# [Source text]

══════

CD44 is a RAS/STAT5-regulated invasion receptor that triggers disease expansion in advanced mastocytosis.

Blood 2018 11 17;132(18):1936-1950. Epub 2018 Jul 17.

Division of Hematology and Hemostaseology, Department of Internal Medicine I, Medical University of Vienna, Vienna, Austria.

The Hermes receptor CD44 is a multifunctional adhesion molecule that plays an essential role in the homing and invasion of neoplastic stem cells in various myeloid malignancies. Although mast cells (MCs) reportedly express CD44, little is known about the regulation and function of this receptor in neoplastic cells in systemic mastocytosis (SM). We found that clonal CD34/CD38 stem cells, CD34/CD38 progenitor cells, and CD117/CD34 MCs invariably express CD44 in patients with indolent SM (ISM), SM with an associated hematologic neoplasm, aggressive SM, and MC leukemia (MCL). In addition, all human MCL-like cell lines examined (HMC-1, ROSA, and MCPV-1) displayed cytoplasmic and cell-surface CD44. We also found that expression of CD44 in neoplastic MCs depends on RAS-MEK and STAT5 signaling and increases with the aggressiveness of SM. Correspondingly, higher levels of soluble CD44 were measured in the sera of patients with advanced SM compared with ISM or cutaneous mastocytosis and were found to correlate with overall and progression-free survival. To investigate the functional role of CD44, a xenotransplantation model was employed using severe combined immunodeficient (SCID) mice, HMC-1.2 cells, and a short hairpin RNA (shRNA) against CD44. In this model, the shRNA-mediated knockdown of CD44 resulted in reduced MC expansion and tumor formation and prolonged survival in SCID mice compared with HMC-1.2 cells transduced with control shRNA. Together, our data show that CD44 is a RAS-MEK/STAT5-driven MC invasion receptor that correlates with the aggressiveness of SM. Whether CD44 can serve as therapeutic target in advanced SM remains to be determined in forthcoming studies.

══════

# [Work to complete]
According to the abstract, which groups of patients had clonal stem cells, progenitor cells, and mast cells that always express CD44? List each group. Answer using only the abstract above.

# [Records]
══════

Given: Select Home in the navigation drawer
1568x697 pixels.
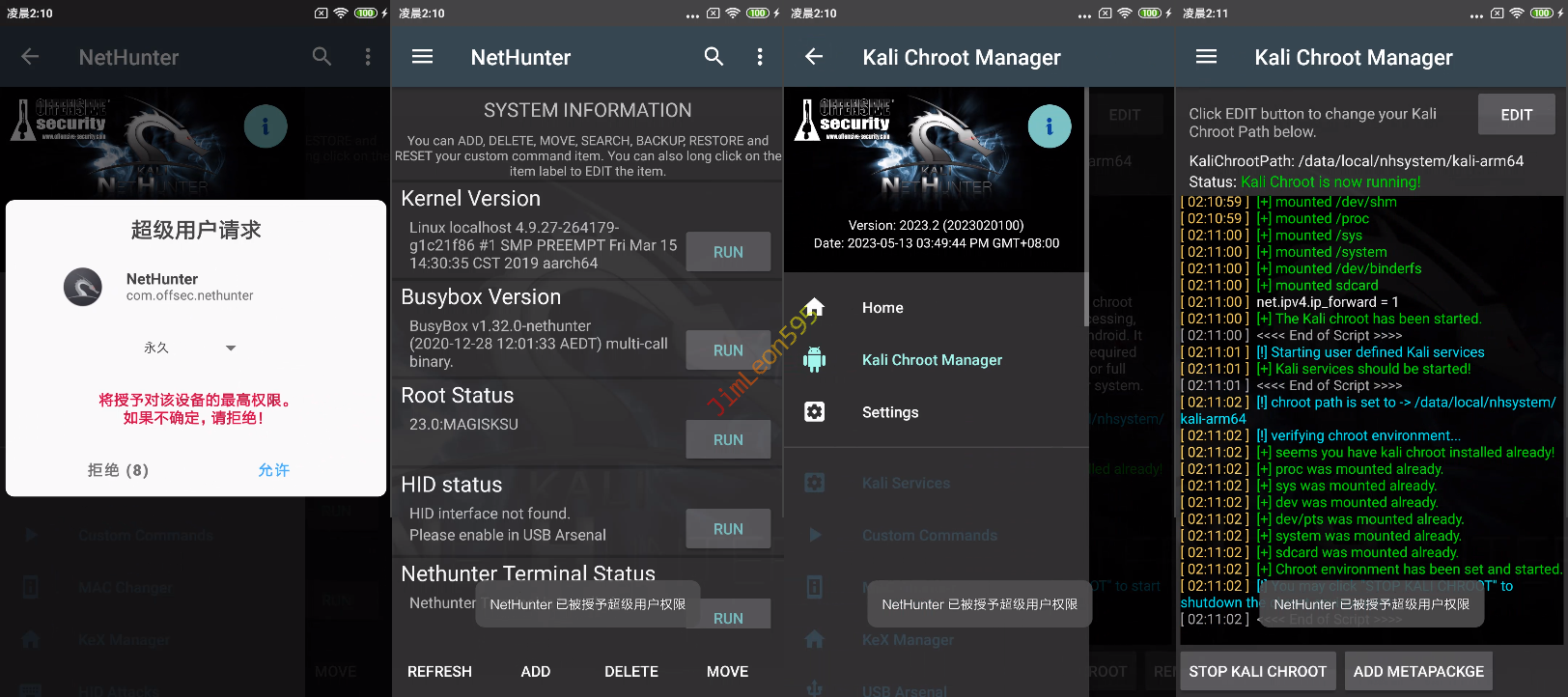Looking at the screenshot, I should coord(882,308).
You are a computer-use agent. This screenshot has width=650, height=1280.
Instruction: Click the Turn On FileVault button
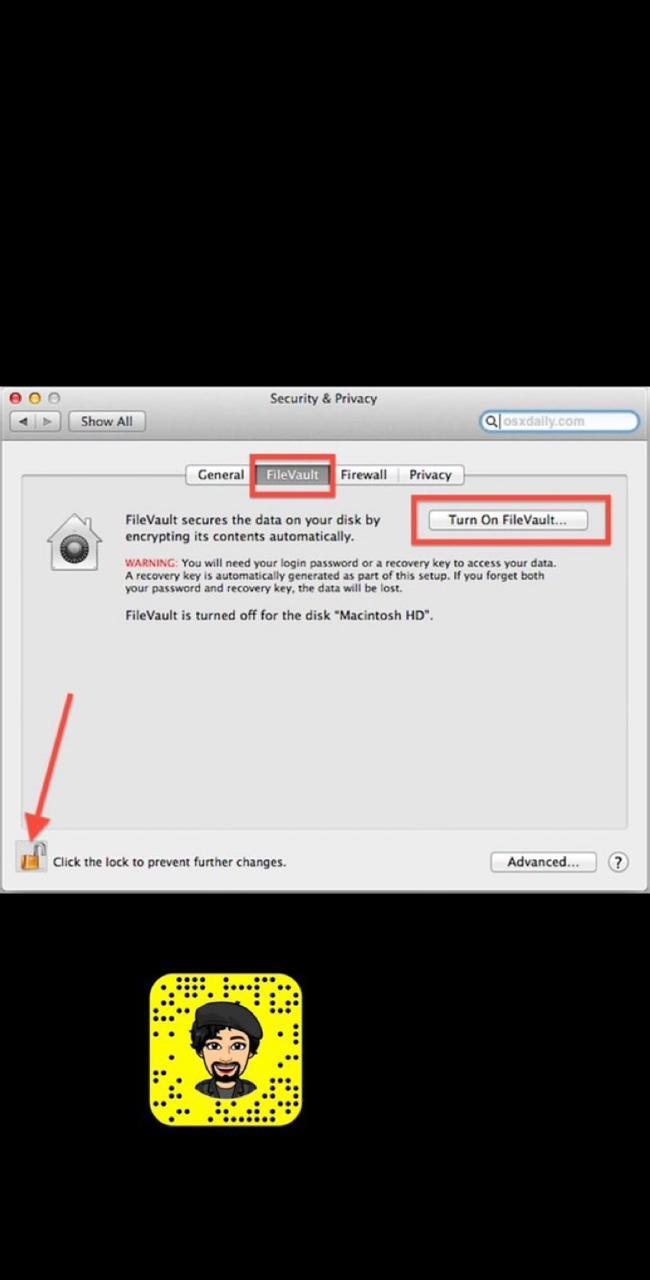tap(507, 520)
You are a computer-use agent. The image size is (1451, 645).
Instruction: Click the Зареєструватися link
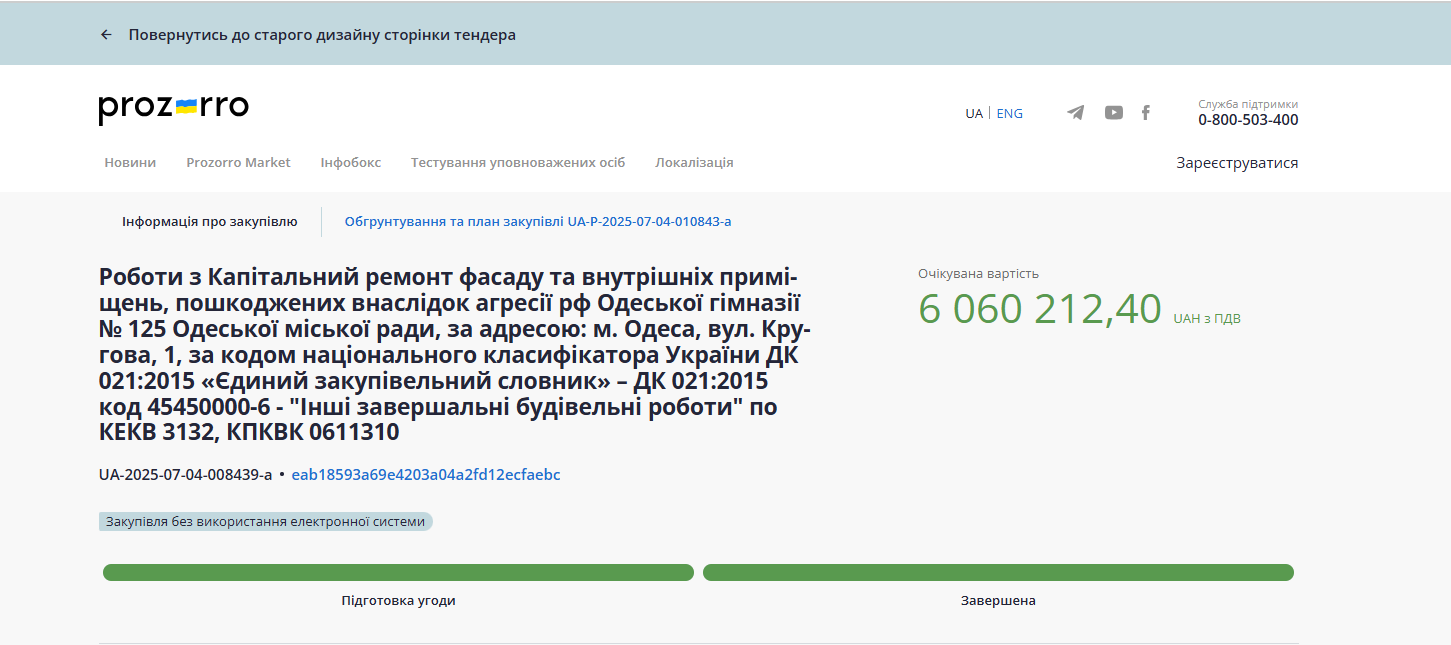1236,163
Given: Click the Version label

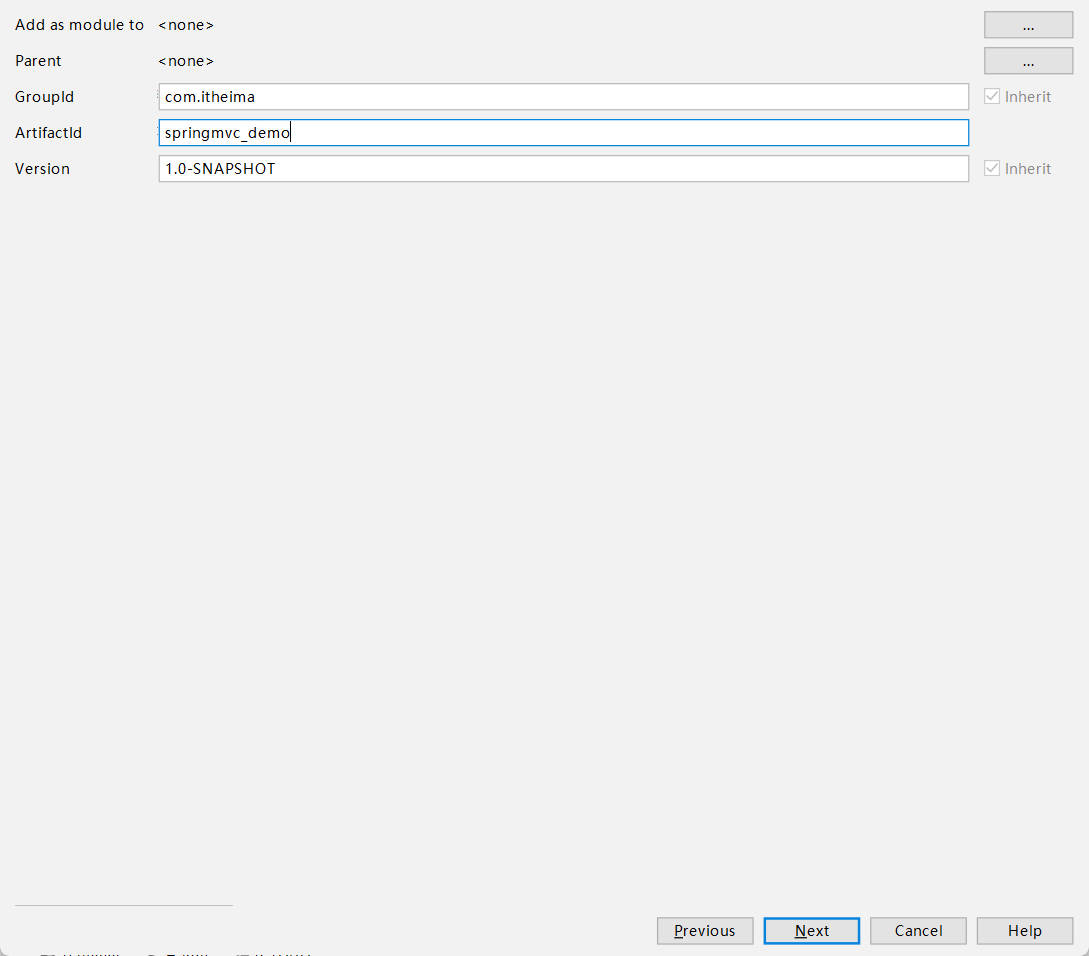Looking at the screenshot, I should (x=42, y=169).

══════

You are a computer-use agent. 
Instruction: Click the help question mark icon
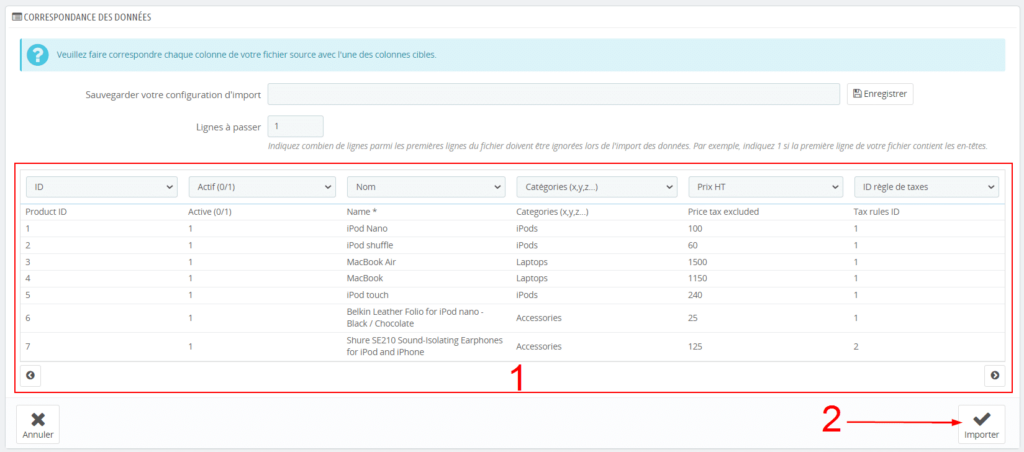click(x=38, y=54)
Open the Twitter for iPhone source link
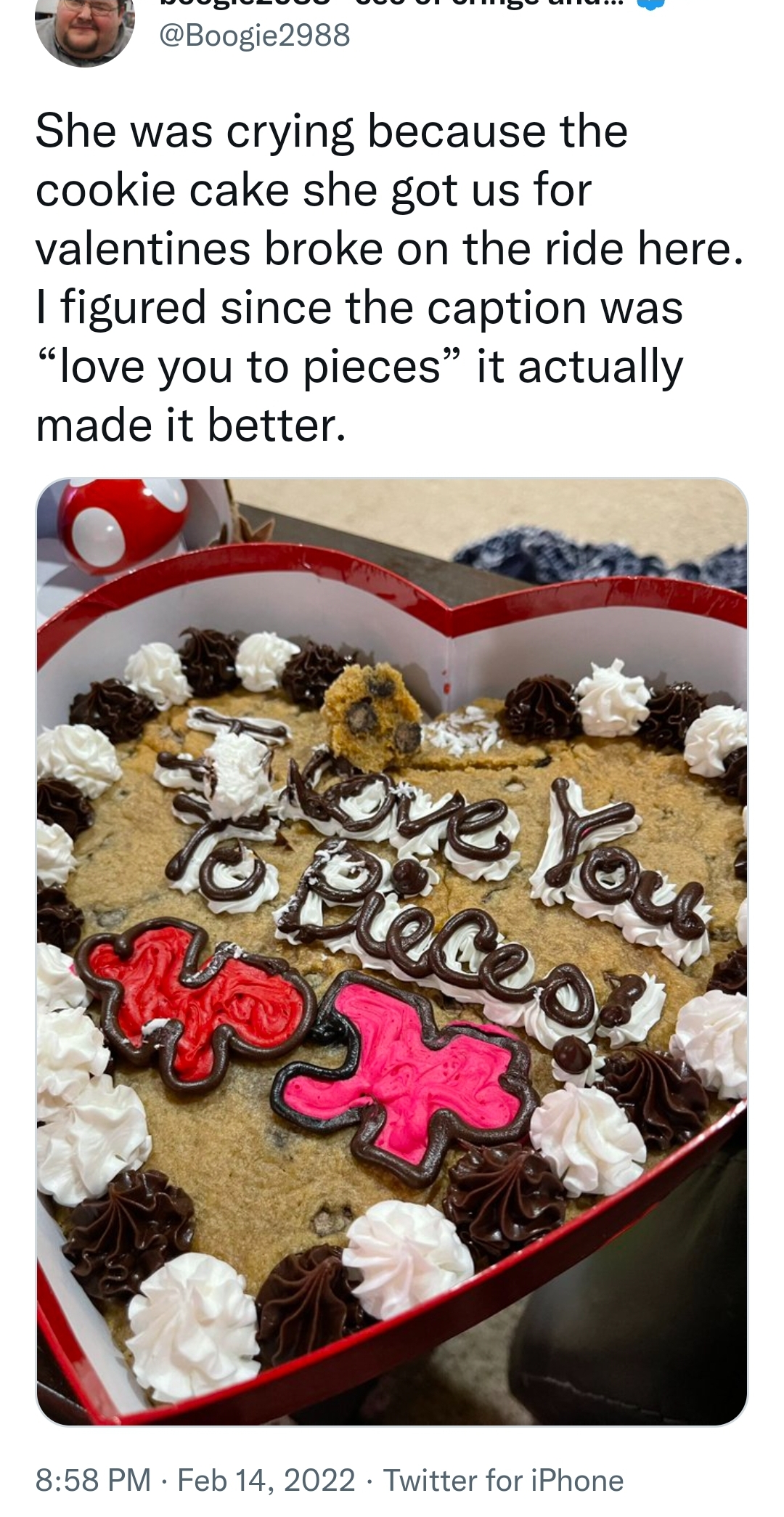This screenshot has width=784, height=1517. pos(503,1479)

══════

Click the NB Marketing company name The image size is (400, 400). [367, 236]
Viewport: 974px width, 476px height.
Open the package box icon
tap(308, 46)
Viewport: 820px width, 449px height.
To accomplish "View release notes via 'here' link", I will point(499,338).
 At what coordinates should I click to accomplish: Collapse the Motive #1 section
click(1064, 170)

══════

# [Response area]
- Indolent SM (ISM)
- SM with an associated hematologic neoplasm
- Aggressive SM
- MC leukemia (MCL)